Бусый, ломая крышу старой наледи и надрывая жилы, одолел первую такую дурь, когда Максим увидел сквозь дым наледи расплывчатую тень Кабанца с нартой.

— Мать божья! — захлюпал носом старик, кинувшись распутывать нарту. — Думаем, замерз хлопец на гольцах вместе с конем. Пурга была? Сморков вперед ушел, кинул меня, тунец поганый. Тяни, говорю, санки, ты молодой, умытарюсь один, а ему плевать зараз…

— Начальник, уй! — сказал Максим, взяв прежний тон. — Тебе только пожарником быть: шибко ты торопливый! Ситуация такова: или ты, или твое барахло. Конь — не трактор.

— Деньги платил за капканы, за печку. Сдать в промхоз надо, какое мое богачество — десять белок, три соболя? Сморков бросил, и ты, подыхать мне тут?

Максим снял молоток, подвязанный к передку саней, и стал сбивать с копыт Бусого лед.

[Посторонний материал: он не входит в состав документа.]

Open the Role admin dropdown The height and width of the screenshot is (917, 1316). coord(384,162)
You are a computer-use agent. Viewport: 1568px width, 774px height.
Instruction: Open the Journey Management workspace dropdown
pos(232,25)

— Конь пристал, паря-начальник, какой разговор? Сам видишь.

— Коня тебе жалко! Коня жалко, человека не жалко!

— Разные человеки бывают, — ухмыльнулся Максим, садясь на воз и трогая Бусого. — Ты, например, левак и шкурник.

— Стой, стой! — закричал Кабанец, сграбастав с плеча ружье и щелкнув курками.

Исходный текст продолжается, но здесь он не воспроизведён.